Perselisihan yang terjadi antara pekerja/buruh dengan pengusaha dalam hubungan kerja dapat menyebabkan terjadinya pemutusan hubungan kerja. Pemutusan hubungan kerja adalah pengakhiran hubungan kerja karena suatu hal tertentu yang mengakibatkan berakhirnya hak dan kewajiban antara pekerja/buruh dan pengusaha.

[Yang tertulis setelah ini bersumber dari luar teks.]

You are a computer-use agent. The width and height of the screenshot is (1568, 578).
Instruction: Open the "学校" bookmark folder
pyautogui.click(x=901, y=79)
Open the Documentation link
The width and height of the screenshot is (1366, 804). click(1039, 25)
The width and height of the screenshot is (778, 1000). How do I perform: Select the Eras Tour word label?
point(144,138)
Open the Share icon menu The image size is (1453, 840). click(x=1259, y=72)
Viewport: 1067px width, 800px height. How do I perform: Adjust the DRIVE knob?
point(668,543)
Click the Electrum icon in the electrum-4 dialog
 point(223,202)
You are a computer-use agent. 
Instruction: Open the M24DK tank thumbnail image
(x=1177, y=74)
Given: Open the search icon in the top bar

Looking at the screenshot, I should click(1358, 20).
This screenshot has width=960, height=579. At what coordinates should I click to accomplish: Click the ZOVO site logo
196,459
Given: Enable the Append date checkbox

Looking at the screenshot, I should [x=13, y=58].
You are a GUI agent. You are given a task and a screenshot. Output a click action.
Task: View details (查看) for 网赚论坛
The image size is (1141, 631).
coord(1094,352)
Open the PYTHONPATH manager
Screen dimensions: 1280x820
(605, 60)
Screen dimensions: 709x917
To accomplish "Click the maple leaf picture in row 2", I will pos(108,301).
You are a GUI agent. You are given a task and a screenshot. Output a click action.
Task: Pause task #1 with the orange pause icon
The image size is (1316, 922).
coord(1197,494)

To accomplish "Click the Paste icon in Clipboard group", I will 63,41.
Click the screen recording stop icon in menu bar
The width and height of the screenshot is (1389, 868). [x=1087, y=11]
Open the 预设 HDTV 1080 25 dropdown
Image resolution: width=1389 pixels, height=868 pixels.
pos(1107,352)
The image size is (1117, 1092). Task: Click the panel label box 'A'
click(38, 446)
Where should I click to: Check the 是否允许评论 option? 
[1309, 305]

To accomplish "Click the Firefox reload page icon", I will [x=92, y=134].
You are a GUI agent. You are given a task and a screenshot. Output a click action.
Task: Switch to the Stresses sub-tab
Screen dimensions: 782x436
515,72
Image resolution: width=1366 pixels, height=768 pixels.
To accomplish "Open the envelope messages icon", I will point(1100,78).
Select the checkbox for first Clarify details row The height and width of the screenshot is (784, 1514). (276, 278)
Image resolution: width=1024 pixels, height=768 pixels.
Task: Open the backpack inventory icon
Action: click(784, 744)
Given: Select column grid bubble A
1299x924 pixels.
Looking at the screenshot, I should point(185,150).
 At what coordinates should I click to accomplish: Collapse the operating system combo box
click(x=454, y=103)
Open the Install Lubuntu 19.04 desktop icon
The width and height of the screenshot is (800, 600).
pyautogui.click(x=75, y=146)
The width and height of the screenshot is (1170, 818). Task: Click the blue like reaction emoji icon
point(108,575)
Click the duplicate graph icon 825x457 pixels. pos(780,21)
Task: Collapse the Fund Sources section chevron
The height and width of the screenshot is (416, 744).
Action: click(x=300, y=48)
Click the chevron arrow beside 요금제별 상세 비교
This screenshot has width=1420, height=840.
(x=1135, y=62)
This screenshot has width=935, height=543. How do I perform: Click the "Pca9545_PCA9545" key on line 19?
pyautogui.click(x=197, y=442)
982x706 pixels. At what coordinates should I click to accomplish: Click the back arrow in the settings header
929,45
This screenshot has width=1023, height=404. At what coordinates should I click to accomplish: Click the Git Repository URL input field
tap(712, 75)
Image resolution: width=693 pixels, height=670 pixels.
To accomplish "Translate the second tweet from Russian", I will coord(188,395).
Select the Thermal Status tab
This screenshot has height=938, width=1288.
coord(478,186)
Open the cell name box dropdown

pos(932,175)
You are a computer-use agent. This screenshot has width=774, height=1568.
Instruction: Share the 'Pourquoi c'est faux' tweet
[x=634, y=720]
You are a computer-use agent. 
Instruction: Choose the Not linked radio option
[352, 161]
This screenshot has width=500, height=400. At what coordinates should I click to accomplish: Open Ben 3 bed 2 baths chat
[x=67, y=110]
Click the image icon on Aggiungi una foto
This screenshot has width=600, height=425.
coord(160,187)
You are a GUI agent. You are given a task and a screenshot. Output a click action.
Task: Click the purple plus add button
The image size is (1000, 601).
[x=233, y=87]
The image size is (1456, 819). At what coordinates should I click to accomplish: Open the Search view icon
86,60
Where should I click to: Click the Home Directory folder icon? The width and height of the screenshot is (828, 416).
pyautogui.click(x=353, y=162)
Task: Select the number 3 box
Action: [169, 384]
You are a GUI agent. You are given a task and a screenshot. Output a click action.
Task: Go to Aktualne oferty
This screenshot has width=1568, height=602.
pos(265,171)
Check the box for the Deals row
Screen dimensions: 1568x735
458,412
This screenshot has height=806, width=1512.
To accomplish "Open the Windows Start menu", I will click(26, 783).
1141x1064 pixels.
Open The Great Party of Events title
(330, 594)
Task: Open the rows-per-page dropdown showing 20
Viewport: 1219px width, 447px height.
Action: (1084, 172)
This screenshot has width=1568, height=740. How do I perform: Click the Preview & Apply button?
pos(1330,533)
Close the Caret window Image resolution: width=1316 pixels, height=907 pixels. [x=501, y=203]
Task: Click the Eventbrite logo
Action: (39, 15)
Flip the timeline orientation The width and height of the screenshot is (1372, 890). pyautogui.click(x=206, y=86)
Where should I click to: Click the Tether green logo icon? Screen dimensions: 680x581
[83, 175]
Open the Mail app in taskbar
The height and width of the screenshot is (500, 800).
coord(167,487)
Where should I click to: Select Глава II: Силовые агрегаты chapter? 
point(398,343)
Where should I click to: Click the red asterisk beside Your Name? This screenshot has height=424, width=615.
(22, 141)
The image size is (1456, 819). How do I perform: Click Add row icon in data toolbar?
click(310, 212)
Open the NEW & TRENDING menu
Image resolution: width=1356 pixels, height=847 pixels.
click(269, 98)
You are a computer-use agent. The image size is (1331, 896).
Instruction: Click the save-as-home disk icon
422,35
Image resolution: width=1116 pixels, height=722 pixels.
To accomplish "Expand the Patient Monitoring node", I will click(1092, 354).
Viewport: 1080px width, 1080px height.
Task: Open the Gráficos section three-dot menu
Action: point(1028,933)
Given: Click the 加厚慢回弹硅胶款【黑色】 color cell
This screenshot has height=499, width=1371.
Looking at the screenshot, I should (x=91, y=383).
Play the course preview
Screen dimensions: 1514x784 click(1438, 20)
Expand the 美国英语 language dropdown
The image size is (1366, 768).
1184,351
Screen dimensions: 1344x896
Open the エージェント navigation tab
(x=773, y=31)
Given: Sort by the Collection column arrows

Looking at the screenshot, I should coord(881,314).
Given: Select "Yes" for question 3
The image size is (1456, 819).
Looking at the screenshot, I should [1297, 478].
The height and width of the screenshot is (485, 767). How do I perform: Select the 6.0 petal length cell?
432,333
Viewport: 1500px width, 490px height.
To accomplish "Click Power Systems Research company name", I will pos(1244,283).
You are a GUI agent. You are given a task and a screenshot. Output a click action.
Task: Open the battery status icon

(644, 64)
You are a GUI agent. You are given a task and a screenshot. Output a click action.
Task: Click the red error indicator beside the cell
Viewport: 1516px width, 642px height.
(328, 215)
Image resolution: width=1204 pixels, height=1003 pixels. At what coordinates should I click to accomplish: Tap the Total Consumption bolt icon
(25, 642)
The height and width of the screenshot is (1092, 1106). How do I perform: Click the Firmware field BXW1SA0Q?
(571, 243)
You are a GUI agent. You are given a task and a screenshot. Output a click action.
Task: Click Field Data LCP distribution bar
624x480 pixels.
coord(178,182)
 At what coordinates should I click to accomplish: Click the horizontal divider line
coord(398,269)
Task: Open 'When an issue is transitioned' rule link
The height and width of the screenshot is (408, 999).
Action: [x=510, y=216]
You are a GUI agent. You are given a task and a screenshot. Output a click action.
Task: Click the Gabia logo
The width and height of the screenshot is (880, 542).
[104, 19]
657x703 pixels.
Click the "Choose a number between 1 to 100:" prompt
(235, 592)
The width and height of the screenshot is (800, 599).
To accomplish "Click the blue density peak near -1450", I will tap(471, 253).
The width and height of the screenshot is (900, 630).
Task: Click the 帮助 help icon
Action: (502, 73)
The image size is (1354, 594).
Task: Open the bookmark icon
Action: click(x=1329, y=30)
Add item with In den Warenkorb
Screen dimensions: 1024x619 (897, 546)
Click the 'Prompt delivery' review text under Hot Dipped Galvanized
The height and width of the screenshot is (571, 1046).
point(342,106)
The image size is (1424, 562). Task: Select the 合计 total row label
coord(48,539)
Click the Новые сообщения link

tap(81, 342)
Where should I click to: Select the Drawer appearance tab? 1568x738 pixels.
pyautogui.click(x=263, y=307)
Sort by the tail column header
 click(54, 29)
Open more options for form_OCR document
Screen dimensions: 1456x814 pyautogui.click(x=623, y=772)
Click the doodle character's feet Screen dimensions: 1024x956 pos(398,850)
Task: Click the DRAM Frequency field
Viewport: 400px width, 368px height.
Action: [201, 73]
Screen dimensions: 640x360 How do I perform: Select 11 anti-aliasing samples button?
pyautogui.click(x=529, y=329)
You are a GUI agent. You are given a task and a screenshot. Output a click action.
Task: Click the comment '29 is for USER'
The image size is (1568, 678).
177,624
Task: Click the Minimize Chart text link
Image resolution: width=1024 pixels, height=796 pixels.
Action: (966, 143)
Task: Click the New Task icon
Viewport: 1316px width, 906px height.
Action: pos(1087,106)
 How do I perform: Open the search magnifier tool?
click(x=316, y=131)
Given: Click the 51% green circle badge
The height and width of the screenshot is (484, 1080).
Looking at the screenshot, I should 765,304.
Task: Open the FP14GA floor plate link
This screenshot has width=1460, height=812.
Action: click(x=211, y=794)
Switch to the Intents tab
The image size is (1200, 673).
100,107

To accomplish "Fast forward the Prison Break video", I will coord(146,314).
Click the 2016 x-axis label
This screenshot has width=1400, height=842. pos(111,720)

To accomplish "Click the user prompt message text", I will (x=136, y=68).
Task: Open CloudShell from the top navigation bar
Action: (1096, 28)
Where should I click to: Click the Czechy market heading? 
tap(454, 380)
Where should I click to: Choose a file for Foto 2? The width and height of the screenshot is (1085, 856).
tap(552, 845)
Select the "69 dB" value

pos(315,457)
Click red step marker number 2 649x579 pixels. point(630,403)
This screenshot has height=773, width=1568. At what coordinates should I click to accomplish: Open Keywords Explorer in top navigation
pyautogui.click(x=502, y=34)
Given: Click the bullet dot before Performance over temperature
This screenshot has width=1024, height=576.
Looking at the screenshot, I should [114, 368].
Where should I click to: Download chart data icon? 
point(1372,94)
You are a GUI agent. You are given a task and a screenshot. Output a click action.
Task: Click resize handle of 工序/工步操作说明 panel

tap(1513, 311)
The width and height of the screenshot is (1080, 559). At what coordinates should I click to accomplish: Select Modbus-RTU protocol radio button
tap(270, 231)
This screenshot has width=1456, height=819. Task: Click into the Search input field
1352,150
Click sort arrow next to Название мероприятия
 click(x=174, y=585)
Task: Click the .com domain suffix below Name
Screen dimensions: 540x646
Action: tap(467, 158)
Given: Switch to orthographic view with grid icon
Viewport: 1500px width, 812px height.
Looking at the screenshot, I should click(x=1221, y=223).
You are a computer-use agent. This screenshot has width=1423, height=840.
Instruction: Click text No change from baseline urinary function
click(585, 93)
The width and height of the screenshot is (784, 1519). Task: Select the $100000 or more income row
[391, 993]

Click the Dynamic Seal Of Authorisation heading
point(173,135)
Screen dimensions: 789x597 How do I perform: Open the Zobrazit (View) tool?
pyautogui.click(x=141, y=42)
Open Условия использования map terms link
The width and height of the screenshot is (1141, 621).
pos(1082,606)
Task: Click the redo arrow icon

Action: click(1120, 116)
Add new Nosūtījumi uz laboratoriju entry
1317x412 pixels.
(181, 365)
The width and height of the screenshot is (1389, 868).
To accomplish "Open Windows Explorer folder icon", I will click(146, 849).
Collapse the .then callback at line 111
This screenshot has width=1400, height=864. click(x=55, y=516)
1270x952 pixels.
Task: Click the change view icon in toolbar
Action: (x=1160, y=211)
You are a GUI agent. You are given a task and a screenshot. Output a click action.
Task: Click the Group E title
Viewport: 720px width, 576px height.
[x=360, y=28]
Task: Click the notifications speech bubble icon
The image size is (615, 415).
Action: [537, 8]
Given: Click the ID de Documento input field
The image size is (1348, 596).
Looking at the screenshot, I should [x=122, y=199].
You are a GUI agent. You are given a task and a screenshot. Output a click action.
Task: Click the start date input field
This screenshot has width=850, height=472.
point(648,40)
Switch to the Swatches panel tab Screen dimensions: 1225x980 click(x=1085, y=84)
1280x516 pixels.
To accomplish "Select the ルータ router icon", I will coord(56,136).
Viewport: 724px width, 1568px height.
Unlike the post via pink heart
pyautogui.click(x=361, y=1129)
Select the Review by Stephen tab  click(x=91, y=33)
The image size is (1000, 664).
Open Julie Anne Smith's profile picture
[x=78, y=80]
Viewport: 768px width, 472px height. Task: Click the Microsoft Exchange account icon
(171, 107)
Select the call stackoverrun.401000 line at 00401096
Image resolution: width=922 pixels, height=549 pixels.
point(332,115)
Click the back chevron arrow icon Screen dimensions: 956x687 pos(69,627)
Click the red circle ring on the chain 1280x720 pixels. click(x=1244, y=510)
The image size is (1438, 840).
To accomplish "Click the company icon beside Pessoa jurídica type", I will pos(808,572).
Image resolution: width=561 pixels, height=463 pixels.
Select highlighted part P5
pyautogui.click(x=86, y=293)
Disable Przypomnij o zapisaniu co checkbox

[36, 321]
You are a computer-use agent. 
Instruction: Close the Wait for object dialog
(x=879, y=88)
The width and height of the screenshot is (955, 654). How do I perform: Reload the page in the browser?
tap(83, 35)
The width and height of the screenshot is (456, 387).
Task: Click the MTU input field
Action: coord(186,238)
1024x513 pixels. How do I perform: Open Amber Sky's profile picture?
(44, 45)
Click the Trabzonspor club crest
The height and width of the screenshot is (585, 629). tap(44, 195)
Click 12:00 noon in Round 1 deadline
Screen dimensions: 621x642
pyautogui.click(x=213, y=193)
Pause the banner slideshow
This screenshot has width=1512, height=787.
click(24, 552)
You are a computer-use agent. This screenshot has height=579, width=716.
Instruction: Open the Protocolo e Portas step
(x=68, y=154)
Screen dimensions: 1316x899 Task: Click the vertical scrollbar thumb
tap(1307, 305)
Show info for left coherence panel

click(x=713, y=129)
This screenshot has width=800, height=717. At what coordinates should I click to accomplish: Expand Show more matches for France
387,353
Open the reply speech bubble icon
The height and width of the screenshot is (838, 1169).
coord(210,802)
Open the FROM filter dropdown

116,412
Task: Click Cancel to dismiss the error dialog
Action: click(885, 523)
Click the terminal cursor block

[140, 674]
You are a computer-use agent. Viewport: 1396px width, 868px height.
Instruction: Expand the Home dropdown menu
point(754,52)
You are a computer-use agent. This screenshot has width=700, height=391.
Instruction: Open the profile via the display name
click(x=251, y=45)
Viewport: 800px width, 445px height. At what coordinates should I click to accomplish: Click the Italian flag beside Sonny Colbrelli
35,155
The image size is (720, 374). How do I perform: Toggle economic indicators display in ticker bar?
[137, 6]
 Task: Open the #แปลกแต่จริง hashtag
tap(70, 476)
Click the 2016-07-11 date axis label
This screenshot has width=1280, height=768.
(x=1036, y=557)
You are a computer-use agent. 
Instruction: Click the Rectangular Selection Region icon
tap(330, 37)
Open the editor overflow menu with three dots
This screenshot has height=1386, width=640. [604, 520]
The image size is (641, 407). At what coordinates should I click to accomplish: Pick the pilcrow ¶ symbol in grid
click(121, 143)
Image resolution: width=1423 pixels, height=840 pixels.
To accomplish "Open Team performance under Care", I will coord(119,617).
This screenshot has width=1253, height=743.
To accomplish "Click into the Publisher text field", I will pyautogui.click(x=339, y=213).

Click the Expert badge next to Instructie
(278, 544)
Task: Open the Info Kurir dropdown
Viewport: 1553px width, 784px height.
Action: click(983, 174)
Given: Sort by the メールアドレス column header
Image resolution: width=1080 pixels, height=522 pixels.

Pasal 158 Undang-Undang Nomor 13 Tahun 2003 tentang Ketenagakerjaan (“UU Ketenagakerjaan”) mengatur bahwa pengusaha dapat memutuskan hubungan kerja terhadap pekerja/buruh dengan alasan pekerja/buruh telah melakukan kesalahan berat sebagai berikut:
- melakukan penipuan, pencurian dan penggelapan barang dan/atau uang milik perusahaan;
- memberikan keterangan palsu atau yang dipalsukan sehingga merugikan perusahaan;
- mabuk, meminum minuman keras yang memabukkan, memakai dan/atau mengedarkan narkotika, psikotropika, dan zat adiktif lainnya dilingkungan kerja;
- melakukan perbuatan asusila atau perjudian dilingkungan kerja;
- menyerang, menganiaya, mengancam, atau mengintimidasi teman sekerja atau pengusaha di lingkungan kerja;
- membujuk teman sekerja atau pengusaha untuk mekukan perbuatan yang bertentangan dengan peraturan perundang-undangan;
- dengan ceroboh atau sengaja merusak atau membiarkan dalam keadaan bahaya barang milik perusahaan yang menimbulkan kerugian bagi perusahaan;
- dengan ceroboh atau sengaja membiarkan teman sekerja atau pengusaha dalam keadaan bahaya di tempat kerja;
- membongkar atau membocorkan rahasia perusahaan yang seharusnya dirahasiakan kecuali untuk kepentingan negara; atau
- melakukan perbuatan lainnya di lingkungan perusahaan yang diancam pidana penjara 5 (lima) tahun atau lebih.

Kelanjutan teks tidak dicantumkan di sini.